La dynamique confirme la spirale positive. Cela posé, la composante de cette conjoncture toujours porteuse met en évidence une disparité derrière des données composites plus que correctes : les données préliminaires des indicateurs avancés (directeurs d’achat) du mois de février vont dans le même sens des deux côtés de l’Atlantique. Aux Etats-Unis, le secteur manufacturier continue de se contracter, avec toutefois un léger frémissement (47,8 contre 46,9). On enregistre un réel rebond du côté des services. L’indicateur pour les services est passé d’une zone négative en janvier (46,8 au-dessous de la neutralité de 50) à une légère croissance (50,5). Ce qui permet à l’indice composite d’afficher 50,2 en repassant au-dessus de 50 pour la première fois depuis juin 2022. En zone euro, c’est aussi une (forte) remontée forte de l’indice PMI des services (53 après 50,8 en janvier), qui permet à l’indice composite d’amplifier son niveau de croissance positive à 52,3 (contre 50,3) et de retrouver son score niveau depuis mai dernier. On notera que, de ce côté de l’Atlantique aussi, l’activité du secteur manufacturier reste faible, toujours en contraction (indice à 48,5 contre 48,8).

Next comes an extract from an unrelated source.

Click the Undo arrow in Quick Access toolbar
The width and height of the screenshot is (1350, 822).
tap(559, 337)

Le fantasme de la société dématérialisée dont le plan d’affaires d’Alcatel défini en 2001 avec le fameux « Nous souhaitons être très bientôt une entreprise sans usine. » de son président Serge Tchuruk est-il en train de se réaliser ? La croissance des services quand le manufacturier recule inverse pour le moment l’économie de mondialisation qui avait transféré la croissance et la valeur ajoutée aux usines du monde au détriment de pas mal des pays développés. Certes, le travail déporté sur des ordinateurs – le télétravail – change des pratiques, mais la création, la fabrication vont avoir du mal à être seulement virtuels.

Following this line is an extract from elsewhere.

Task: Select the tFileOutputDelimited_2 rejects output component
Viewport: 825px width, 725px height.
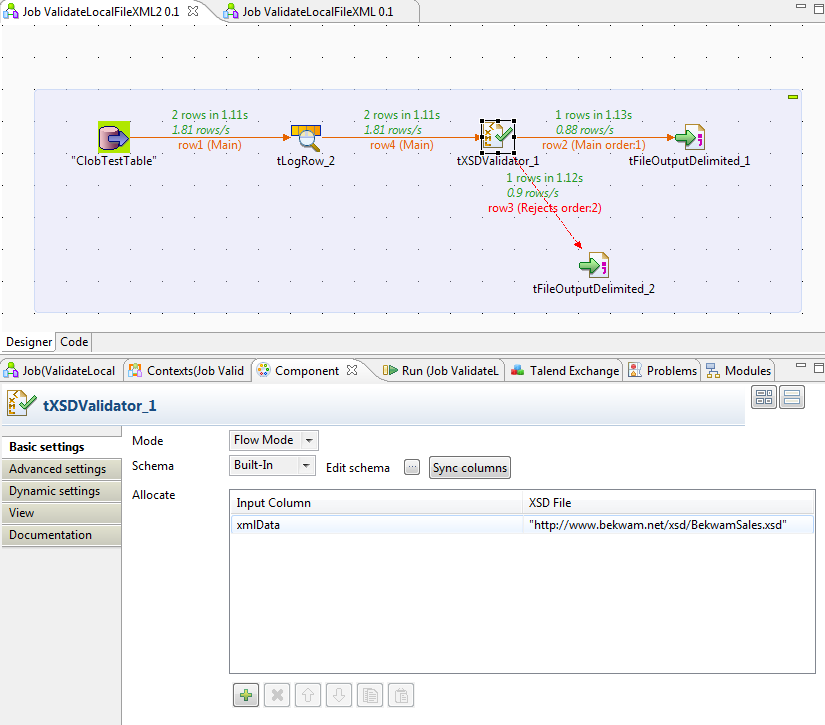Action: 593,264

La conjoncture marquée par des liquidités toujours surabondantes et par les plans publics de soutien massifs se traduit dans le marché du travail. De ce fait, c’est assez logiquement que les services tirent l’économie. Les pressions sur les salaires qui sont induites vont se poursuivre et même s’amplifier sur les services en pénurie de main d’œuvre. Les hausses de taux directeurs peuvent, en freinant l’activité, décaler la revanche du manufacturier, mais elle est inéluctable. D’autant que les investissements publics vont encore fortement croître dans un univers qui est durablement soumis aux engagements dits climatiques. La résilience actuelle de l’économie, le développement d’un nouveau cycle, peut-être sans passage en récession, vont intégrer de nouvelles règles : une hausse des fiscalités est dans les anticipations. Le partage de la valeur entre capital et travail au profit du second est en train de s’imposer. Les stratégies financières basées sur les marges des entreprises vont devoir encaisser des révisions face à ces deux hausses de charges.